ESP8266 Community Forum

- Sat Feb 20, 2016 12:57 pm #41523 It's a pity there's not much discussion on this to be had here (of all places!)

For a couple of years now I've been operating in the Electric Imp ecosystem but finally abandoned it because it doesn't offer enough local support for the device such that an Imp powered gadget could serve its own interactive web page when offline. What it clearly does get right though is having an Agent in the cloud working in tandem with each local device - protecting and nurturing the little bit of WiFi enabled hardware. The fully featured Imp Agent can be extremely useful but it's not always required, really the only functionality I would say was absolutely necessary was the ability to take in external connections so that things like IFTTT can push events to the ESP8266 over a websocket or long-polled HTTP connection.

I'm inevitably repeating myself because it's seems like a binary choice with only half a bit - open a port and use a DNS service to get a URL to my home network.

- Thu Mar 10, 2016 12:12 pm #42837 I'm finally getting somewhere after a little bit of expenditure (and a lot of learning!). So I've rented a Droplet on Digital Ocean for £3.50/month and written a node.js agent application that implements a RESTful API acting as a go-between for my ESP8266 modules and the big scary internet.

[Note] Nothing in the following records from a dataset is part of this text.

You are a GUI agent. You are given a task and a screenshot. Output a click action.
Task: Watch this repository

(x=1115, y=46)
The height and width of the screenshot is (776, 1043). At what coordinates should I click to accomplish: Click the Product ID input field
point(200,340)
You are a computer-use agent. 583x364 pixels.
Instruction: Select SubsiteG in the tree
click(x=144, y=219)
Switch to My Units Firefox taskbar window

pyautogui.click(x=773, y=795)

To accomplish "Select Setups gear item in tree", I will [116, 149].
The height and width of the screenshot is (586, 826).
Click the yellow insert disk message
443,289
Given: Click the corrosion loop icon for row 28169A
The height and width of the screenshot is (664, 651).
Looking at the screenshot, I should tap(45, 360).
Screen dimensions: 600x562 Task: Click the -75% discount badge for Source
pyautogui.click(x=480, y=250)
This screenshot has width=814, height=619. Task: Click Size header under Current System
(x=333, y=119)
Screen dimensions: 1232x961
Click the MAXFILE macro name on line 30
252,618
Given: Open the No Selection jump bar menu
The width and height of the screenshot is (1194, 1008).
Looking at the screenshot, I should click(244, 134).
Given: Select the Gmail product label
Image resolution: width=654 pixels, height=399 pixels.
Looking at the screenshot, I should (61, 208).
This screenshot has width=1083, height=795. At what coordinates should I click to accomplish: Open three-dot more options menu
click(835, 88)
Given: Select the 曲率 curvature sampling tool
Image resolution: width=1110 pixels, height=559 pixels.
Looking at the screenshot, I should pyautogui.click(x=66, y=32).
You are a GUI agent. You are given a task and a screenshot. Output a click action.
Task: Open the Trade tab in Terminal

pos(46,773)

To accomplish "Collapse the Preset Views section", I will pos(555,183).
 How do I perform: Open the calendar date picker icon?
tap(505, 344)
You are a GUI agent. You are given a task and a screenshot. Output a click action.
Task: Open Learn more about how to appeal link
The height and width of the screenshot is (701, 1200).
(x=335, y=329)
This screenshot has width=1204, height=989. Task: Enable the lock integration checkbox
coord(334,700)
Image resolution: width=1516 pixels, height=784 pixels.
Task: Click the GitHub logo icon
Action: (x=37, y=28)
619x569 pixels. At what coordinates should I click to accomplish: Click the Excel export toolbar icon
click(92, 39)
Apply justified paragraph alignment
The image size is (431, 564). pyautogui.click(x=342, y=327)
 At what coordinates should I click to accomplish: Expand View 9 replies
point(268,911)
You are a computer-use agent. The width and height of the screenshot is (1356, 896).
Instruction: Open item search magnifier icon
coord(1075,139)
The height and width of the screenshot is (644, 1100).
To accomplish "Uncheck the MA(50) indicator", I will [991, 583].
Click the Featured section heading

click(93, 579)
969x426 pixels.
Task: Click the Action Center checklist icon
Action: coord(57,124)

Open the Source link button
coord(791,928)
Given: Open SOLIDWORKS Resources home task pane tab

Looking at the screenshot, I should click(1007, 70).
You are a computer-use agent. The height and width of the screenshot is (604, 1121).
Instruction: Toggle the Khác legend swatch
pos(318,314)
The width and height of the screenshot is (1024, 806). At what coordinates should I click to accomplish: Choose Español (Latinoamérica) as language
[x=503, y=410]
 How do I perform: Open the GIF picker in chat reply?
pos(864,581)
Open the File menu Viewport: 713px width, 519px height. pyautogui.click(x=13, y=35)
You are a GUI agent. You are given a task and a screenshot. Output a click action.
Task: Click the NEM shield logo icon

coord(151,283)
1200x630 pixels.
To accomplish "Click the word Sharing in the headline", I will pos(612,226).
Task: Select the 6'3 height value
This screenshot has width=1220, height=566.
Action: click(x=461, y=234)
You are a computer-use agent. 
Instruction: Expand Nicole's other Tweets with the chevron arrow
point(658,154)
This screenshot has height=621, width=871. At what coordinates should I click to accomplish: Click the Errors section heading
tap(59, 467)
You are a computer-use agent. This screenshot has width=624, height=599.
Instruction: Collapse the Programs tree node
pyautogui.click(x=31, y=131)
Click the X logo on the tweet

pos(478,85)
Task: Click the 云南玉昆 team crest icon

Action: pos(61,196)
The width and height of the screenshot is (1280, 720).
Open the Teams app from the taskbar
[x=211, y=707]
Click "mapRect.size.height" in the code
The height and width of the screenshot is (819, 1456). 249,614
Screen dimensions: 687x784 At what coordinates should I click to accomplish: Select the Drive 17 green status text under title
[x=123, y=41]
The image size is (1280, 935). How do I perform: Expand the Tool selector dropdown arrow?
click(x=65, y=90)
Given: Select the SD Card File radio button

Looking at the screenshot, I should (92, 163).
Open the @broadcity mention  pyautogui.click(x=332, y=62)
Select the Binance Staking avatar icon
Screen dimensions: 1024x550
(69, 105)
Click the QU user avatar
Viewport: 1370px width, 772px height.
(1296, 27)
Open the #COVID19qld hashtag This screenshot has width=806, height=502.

The Droplet is basically a bare Ubuntu machine on which I've configured Nginx to act as a reverse proxy to my node.js agent application. This app uses express to create routes for my incoming connections to any number of ESP8266's which can each establish a long-polling HTTP GET on which to receive aysnc. data. Everything is standard HTTP port 80 traffic so the ESP8266 can sit behind any firewall yet be accessible from the outside e.g. POST http://my_droplet/my_encrypted_ESP8266_device_ID

So now if I want IFTTT to make devices on my LAN do something, I can now create recipes that POST JSON to the droplet and that data gets routed to the right device. This obviously involves each ESP8266 identifying itself when it communicates with the agent - which validates the request on the basis of an encrypted device ID in the GET. The same validation performed on POST requests before they are routed to the device.

Much happier now

- Thu Mar 10, 2016 7:24 pm #42862

Out there on the internet I have wonderful, free services - like IFTTT which could make my tiny micro-controller do great things like light lights, open garage doors, water plants... So long as I drill a hole in the firewall of my Router and forward a port into my LAN, and make my Router accessible to everything on the internet with a Dynamic DNS service.

What's the problem with using a Dynamic DNS service and forwarding a port to your microcontroller? I don't understand how that makes your router accessible to hackers. I guess if they knew (1) what you had connected and (2) where you live, (3) your domain, (4) which DDNS service you use, (5) the port and (6) proper command, and (7) in spite of being so clever they were desperate to steal your weedwhacker, (8) unscrupulous, (9) undeterred by possible imprisonment, and (10) lived near enough to make it profitable, they could open your garage door.

- Fri Mar 11, 2016 5:12 am #42886

What's the problem with using a Dynamic DNS service and forwarding a port to your microcontroller? I don't understand how that makes your router accessible to hackers.

Hi Douglas, I'm no great expert on network security but I do know that there are plenty of people with the spare time and tools, e.g. SubBrute, EyeWitness etc, that make that a possibility. Sure, anything I design is protected by an extra layer of obscurity but that's not security and it's the potential vulnerability of branded goods that also sit behind my router firewall that I'm most concerned about.

However, security is only one aspect that drives me to look for an agent based solution. I have a number of portable ESP8266 based projects that connect to more than one router depending on where they are taken. It would be awkward if not impossible to configure every router as I'm only connected as a guest on some WiFi Hotspots.

Also, some of my designs are in (very low!) low-volume production and can be used by friends etc. who only have to connect to the Station AP and enter their SSID & Password and away they go. This is just about as much configuration the average Joe will put up with and anything more is a real barrier to IoT IMO.